Спасибо, но я не могу этого сделать, — сказал я.
Ты что?! — удивился Фунт.
Мне непонятно, как это люди идут служить тем, кто их осудил. Он на меня смотрел как на ненормального.
После этого разговора я ушел этапом в бухту Диамид. Там в горах располагался лагерь строгого режима, где заключенные с утра до ночи разбивали кайлами камни и по узким тропам таскали тяжелые носилки к морю.
Я думал, что больше не увижу коменданта «три-десять». Но судьба распорядилась иначе. С Иваном Фунтом мы встретимся в Ванино перед тем, как в колонне заключенных я буду подниматься по трапу на палубу «Феликса Дзержинского», увозившего наш этап на Колыму.
Но перед отправкой в Ванино кое-что еще произошло.

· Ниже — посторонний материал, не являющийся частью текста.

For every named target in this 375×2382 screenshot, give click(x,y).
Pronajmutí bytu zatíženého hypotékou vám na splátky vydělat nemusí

Надо бежать! Как-нибудь, куда-нибудь, но бежать, бежать, бежать — только эта мысль, одна она занимала и переполняла мое существо.
Бухта Диамид окаймлена горами. С палубы судов, проходящих мимо или бросающих якорь на рейде, открывается панорама изрезанного берега.
Токаревский маяк на горе виден с территории зоны. Каким желанным он мне казался с мостика, когда мы проходили мимо, поглядывая на вечерние проблесковые огни. Они предупреждали о подводных камнях, помогали определить место корабля по пеленгам и обещали скорую панораму Владивостока. Но когда после светового дня на каменоломне я брел в строю по вечерней зоне с отяжелевшей спиной, стараясь не слышать ни крики охранников, ни лагерных собак, белый маяк неуместно напоминал о прошлой жизни, оставшейся где-то бесконечно далеко. Как же это я раньше не ценил простое счастье — глотать соленый ветер и через короткие промежутки времени наблюдать яркие вспышки маяка?! Теперь белую башню я вижу с обратной стороны, через перепаханную охранную полосу, через каменную стену и три ряда колючей проволоки. На нарах, рядом с тремя сотнями заключенных, таких же обессиленных, голодных, злых, слыша гудки пароходов, плывущих мимо, навстречу портовым огням, я чувствовал, как подкатывают приступы бешенства: за что мне это все?!
Это трудно представить — когда ты молодой, все у тебя хорошо, и вдруг в какой-то момент ты оказываешься в подземелье, а совсем рядом, как вчера, проходят люди, несутся автомобили, гудят проплывающие мимо маяка теплоходы. А ты в двух шагах от маяка, сидишь в зоне, утром и вечером одно и то же — разводы, проверка… Не двадцать пять лет, а год, месяц выдержать почти невозможно. Это что-то страшное.